*TO DO:* Would you give back exactly the lines from the line with "The height and width of the screenshot is (475, 777)." through the end of the entries below, both included, but none of the pictures?

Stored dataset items
=-=-=-=-=
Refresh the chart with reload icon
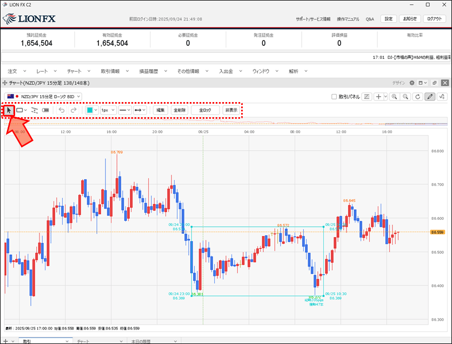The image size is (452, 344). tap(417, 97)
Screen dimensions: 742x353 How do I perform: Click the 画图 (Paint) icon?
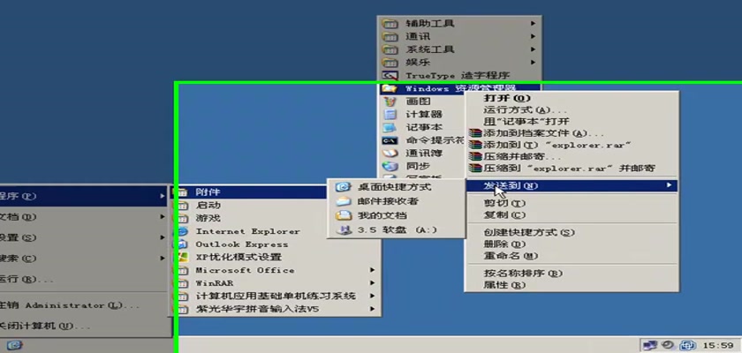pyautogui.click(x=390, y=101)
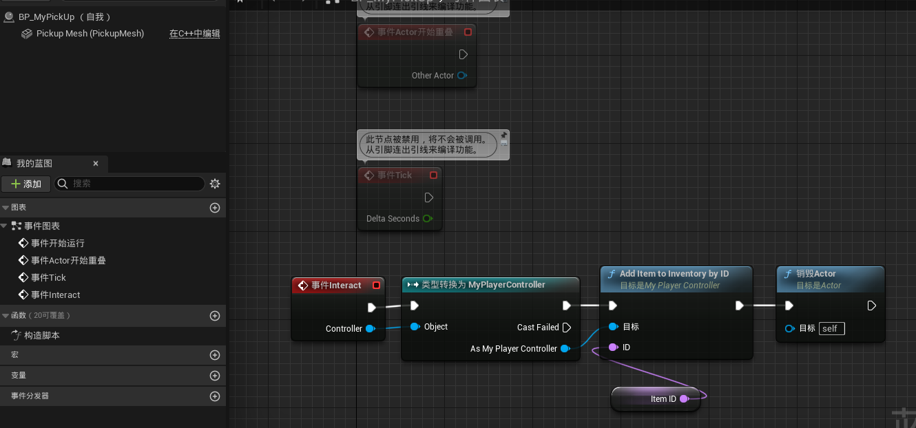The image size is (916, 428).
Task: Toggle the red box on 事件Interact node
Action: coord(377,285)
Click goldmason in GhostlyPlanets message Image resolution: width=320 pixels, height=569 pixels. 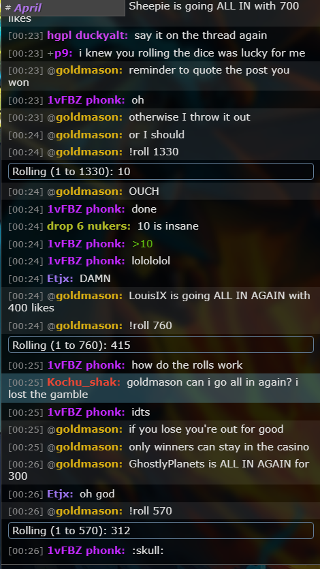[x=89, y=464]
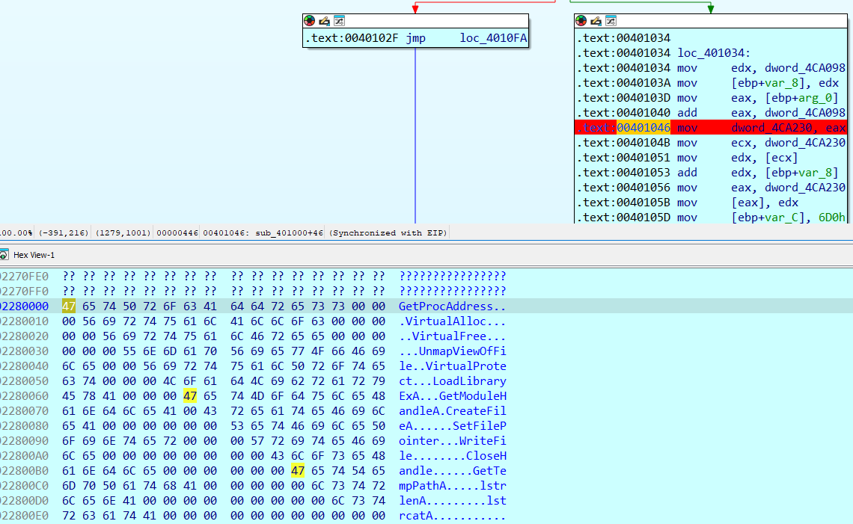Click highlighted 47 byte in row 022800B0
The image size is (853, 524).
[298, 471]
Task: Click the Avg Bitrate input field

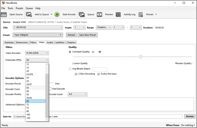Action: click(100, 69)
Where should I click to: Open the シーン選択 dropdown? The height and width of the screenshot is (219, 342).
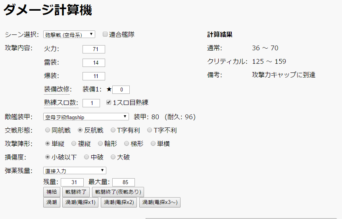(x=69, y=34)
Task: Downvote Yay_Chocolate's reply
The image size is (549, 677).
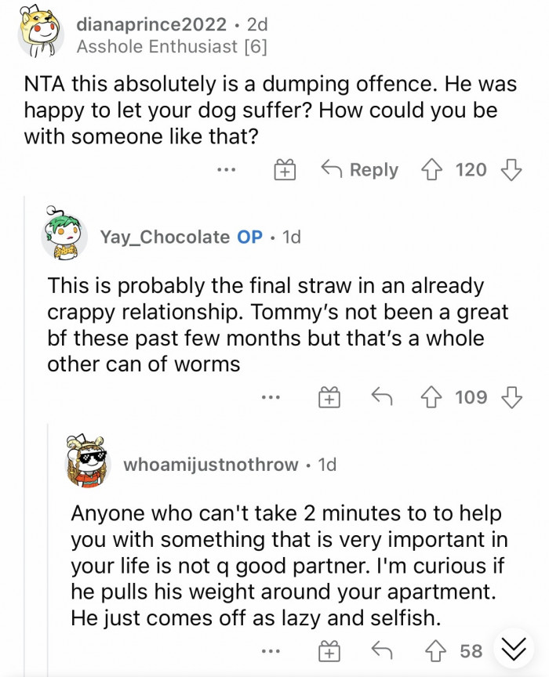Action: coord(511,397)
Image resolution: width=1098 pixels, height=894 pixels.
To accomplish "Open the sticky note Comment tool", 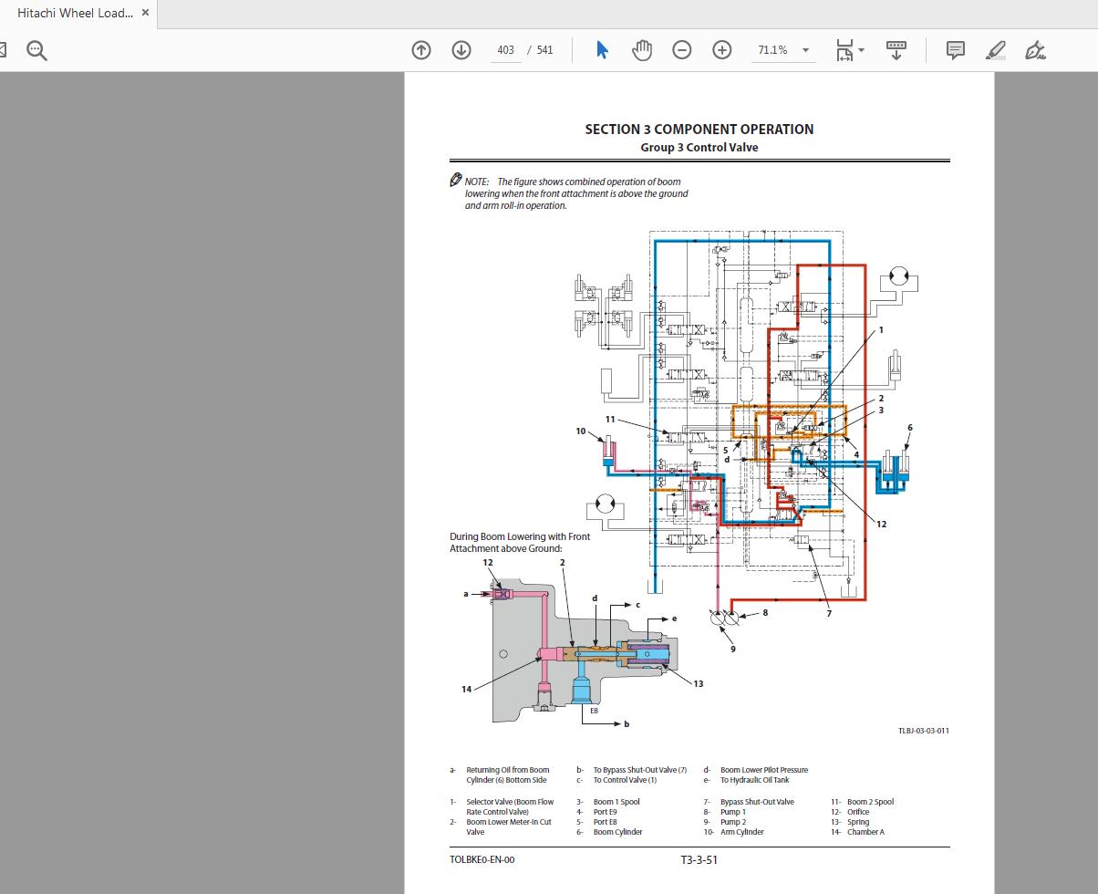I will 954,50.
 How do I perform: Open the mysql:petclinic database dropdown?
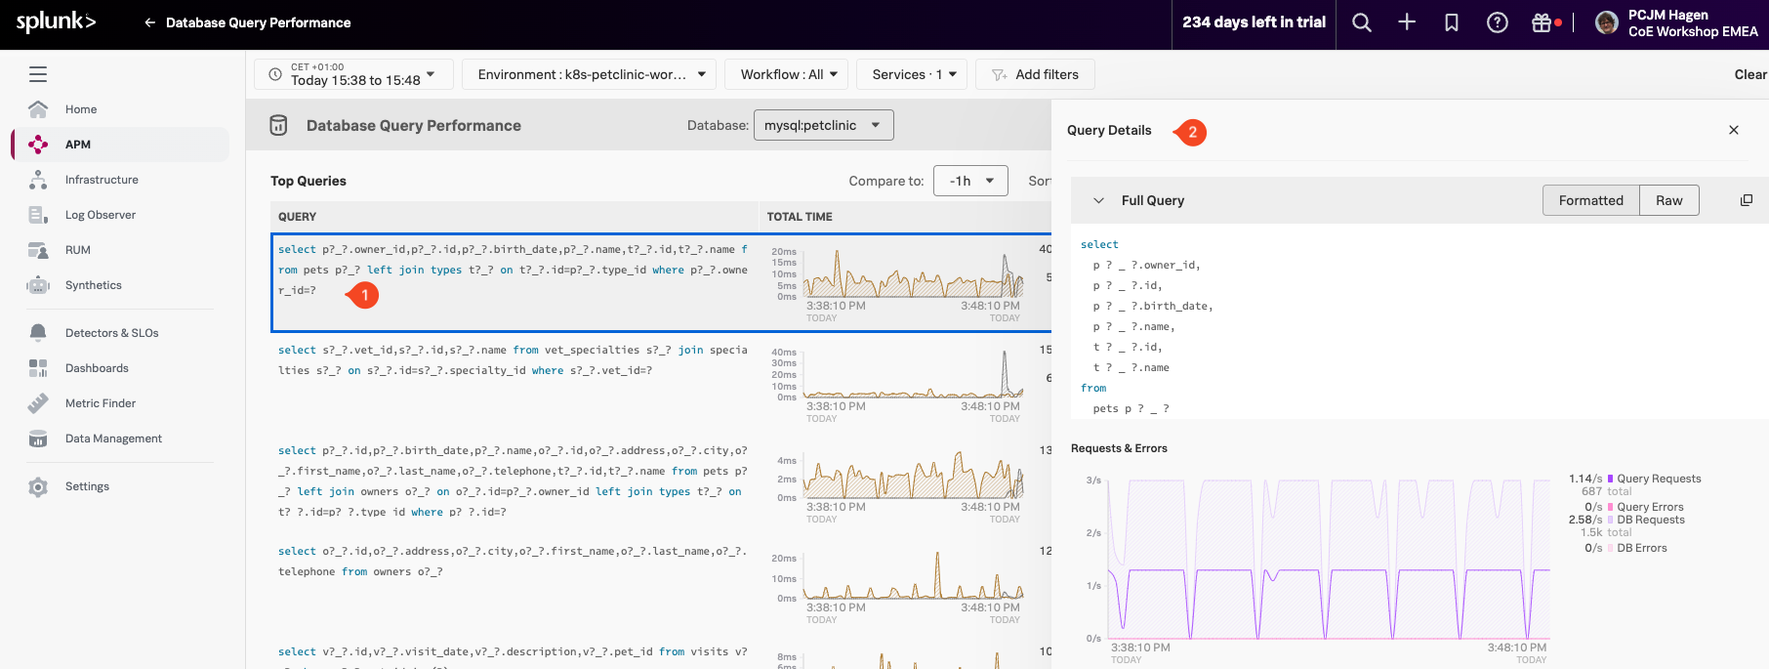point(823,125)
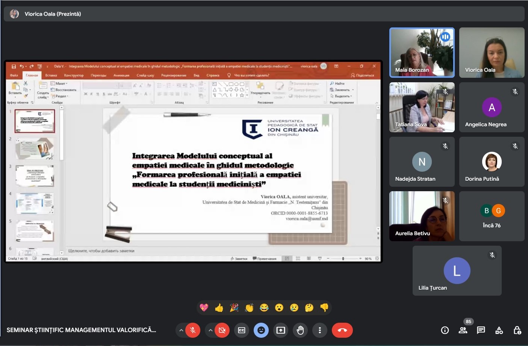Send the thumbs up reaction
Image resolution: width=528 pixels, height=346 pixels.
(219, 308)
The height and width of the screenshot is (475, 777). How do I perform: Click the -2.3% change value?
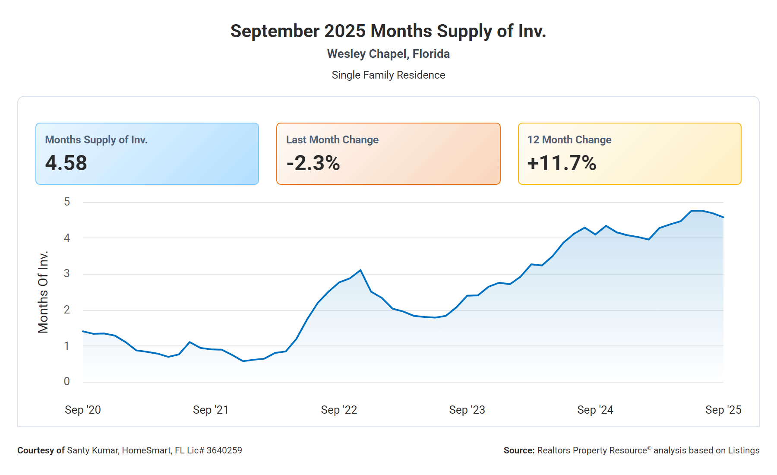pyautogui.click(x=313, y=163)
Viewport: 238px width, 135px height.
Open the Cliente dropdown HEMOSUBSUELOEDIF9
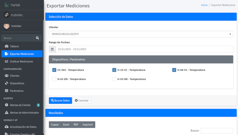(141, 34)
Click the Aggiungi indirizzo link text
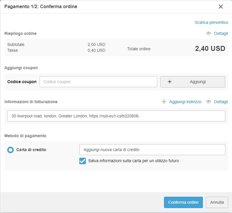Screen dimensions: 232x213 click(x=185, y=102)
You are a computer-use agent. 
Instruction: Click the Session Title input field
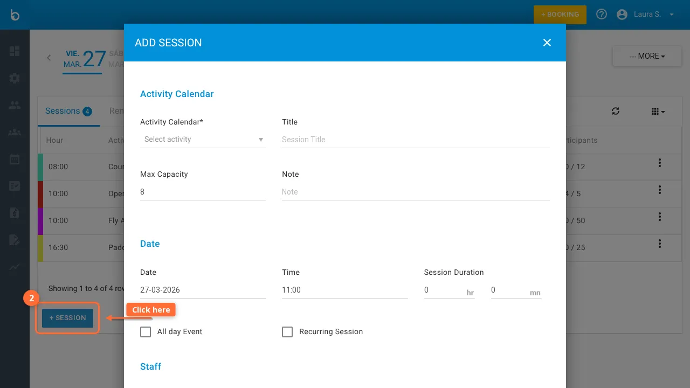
=-=-=-=-=
*YOUR SOLUTION:*
The height and width of the screenshot is (475, 777). How do I perform: Click the -2.3% change value?
pyautogui.click(x=313, y=163)
Viewport: 238px width, 135px height.
Open the Cliente dropdown HEMOSUBSUELOEDIF9
(141, 34)
Click the Aggiungi indirizzo link text
Screen dimensions: 232x213 click(x=185, y=102)
You are a computer-use agent. 
Instruction: Click the Session Title input field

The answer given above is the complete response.